*REQUEST*. Count how many lines of the listing below contain the string "will", treating uppercase and lowercase as different. Give only the number.

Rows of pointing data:
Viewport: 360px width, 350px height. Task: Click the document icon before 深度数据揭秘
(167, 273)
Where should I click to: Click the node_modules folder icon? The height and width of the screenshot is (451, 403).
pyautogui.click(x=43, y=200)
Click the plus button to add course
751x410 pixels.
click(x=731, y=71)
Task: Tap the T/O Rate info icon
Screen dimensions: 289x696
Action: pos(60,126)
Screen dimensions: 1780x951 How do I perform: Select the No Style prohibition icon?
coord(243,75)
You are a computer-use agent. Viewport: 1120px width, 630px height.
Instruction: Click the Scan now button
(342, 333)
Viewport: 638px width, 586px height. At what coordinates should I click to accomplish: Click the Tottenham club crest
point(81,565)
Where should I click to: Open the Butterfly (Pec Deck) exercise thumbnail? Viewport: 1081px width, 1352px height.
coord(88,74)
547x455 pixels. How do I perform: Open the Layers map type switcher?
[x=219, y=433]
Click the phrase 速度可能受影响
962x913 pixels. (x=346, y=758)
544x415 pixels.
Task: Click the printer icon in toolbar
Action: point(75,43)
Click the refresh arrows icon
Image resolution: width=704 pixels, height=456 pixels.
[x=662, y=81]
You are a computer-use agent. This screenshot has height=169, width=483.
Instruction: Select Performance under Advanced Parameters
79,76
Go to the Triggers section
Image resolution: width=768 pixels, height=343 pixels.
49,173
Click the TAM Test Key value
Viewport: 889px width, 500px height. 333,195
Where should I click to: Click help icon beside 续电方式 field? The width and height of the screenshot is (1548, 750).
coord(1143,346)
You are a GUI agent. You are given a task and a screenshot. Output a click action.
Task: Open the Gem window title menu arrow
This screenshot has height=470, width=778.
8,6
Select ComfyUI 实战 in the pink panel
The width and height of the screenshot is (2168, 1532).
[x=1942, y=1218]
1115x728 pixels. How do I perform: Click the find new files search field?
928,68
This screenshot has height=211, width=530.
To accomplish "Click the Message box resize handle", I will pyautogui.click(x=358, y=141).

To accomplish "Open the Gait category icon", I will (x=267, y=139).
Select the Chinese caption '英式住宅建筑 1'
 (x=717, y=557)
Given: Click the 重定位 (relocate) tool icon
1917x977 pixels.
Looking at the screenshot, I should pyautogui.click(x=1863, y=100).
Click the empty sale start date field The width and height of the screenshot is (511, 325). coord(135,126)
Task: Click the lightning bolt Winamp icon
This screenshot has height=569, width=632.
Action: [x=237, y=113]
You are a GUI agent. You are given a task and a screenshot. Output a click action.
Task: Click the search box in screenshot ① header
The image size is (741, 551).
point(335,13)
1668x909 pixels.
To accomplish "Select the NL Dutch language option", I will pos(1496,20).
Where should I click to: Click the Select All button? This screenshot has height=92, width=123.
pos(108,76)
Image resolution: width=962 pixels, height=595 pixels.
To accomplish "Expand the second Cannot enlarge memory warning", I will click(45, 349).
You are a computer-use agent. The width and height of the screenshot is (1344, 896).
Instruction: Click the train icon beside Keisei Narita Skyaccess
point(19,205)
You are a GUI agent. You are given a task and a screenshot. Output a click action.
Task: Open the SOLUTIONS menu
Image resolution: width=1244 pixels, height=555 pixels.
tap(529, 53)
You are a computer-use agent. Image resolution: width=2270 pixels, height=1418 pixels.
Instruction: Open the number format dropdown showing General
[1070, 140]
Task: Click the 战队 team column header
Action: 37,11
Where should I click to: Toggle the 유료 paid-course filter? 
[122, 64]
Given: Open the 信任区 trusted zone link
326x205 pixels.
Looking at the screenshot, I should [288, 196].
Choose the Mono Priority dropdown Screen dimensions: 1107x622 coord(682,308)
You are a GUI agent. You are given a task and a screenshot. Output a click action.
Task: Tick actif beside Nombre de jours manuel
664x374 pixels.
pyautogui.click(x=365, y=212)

*REPLY*. 4